抜粋

———

龍三と七人の子分たち(2015年製作の映画)
3.0
『首』が良かったので20年ぶりくらいにたけしブーム来て『アウトレイジ』三部作、『座頭市』観たので、もうひとつ新しめのこれも再見した

昔気質の元ヤクザじじい七人が組を作って、半グレ詐欺集団と対決するコメディ
完全に最初から最後までコメディなので怖いシーンはないのだが藤竜也とか近藤正臣がギャグで凄んでも、威勢のいいオーラが一瞬だけバッ!と放出されるので、基本は可笑しい感じではあるがちゃんと「怖い」顔やオーラが発揮されるのがさすが名優と思った
あと、こんなコメディ全開だが仲間の一人が普通に撲殺されるのが良い(これが無ければ弛緩して途中で飽きてたかも)。そしてその遺体を使った不謹慎ギャグを連発しながらのラストバトルも良い。
最後に主人公がオチを言った瞬間に画面が停止して終わるのも『首』っぽくて非常に良い。

———

データ部分
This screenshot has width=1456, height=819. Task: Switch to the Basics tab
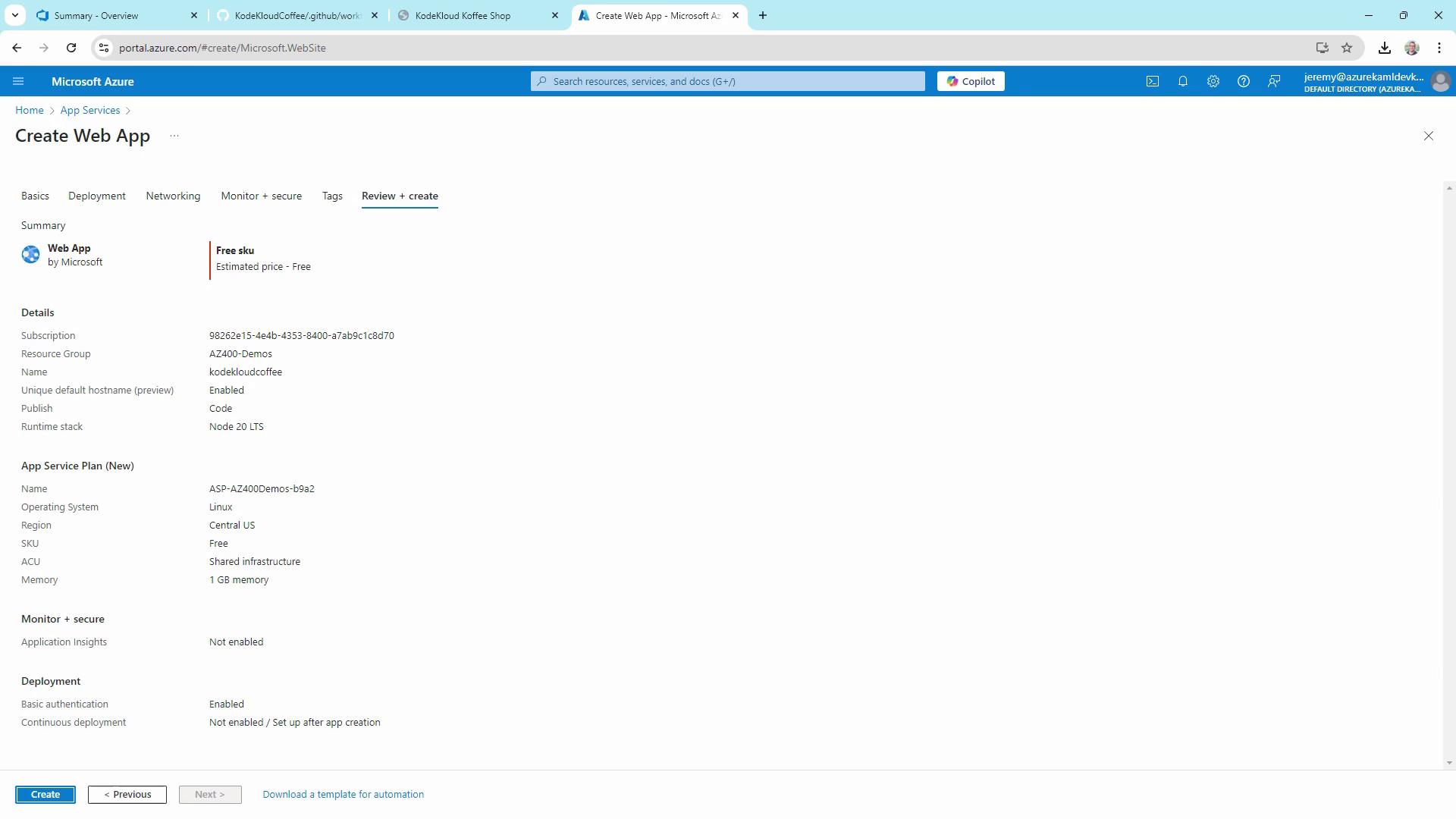coord(35,196)
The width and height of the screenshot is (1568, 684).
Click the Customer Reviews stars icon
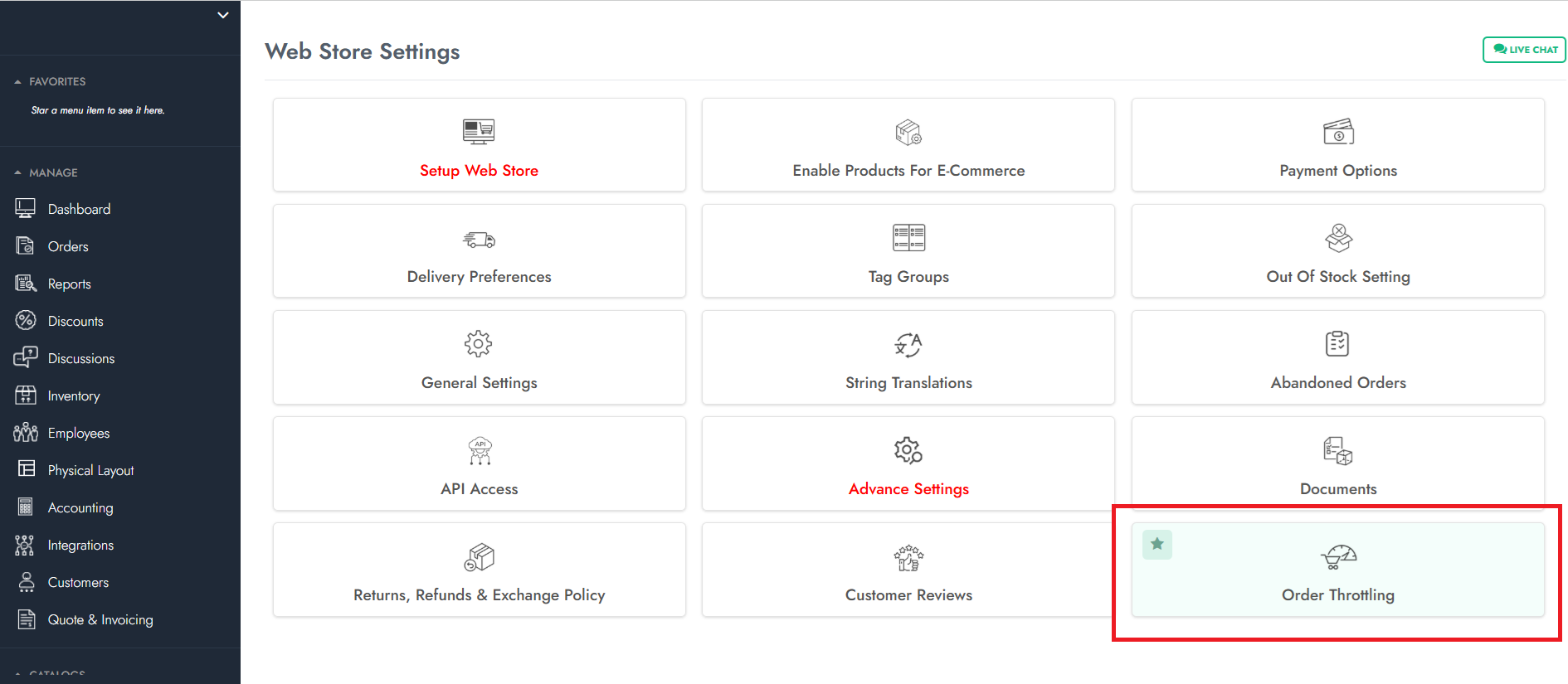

———

出題内容 1
上記の映画評のうち、「龍三と七人の子分たち(2015年製作の映画)」から「も『首』っぽくて非常に良い。」までを、両端の語句も含めて原文どおりに再掲してください。
出題内容 2
映画評に基づき、次の問いに答えてください。
(a) 元ヤクザの七人が対決する相手は何ですか。
(b) この映画は何年に製作されましたか。
(c) 映画はどのような形で終わりますか。

解答 1
龍三と七人の子分たち(2015年製作の映画)
3.0
『首』が良かったので20年ぶりくらいにたけしブーム来て『アウトレイジ』三部作、『座頭市』観たので、もうひとつ新しめのこれも再見した

昔気質の元ヤクザじじい七人が組を作って、半グレ詐欺集団と対決するコメディ
完全に最初から最後までコメディなので怖いシーンはないのだが藤竜也とか近藤正臣がギャグで凄んでも、威勢のいいオーラが一瞬だけバッ!と放出されるので、基本は可笑しい感じではあるがちゃんと「怖い」顔やオーラが発揮されるのがさすが名優と思った
あと、こんなコメディ全開だが仲間の一人が普通に撲殺されるのが良い(これが無ければ弛緩して途中で飽きてたかも)。そしてその遺体を使った不謹慎ギャグを連発しながらのラストバトルも良い。
最後に主人公がオチを言った瞬間に画面が停止して終わるのも『首』っぽくて非常に良い。

解答 2
(a) 半グレ詐欺集団です。
(b) 2015年です。
(c) 主人公がオチを言った瞬間に画面が停止して終わります。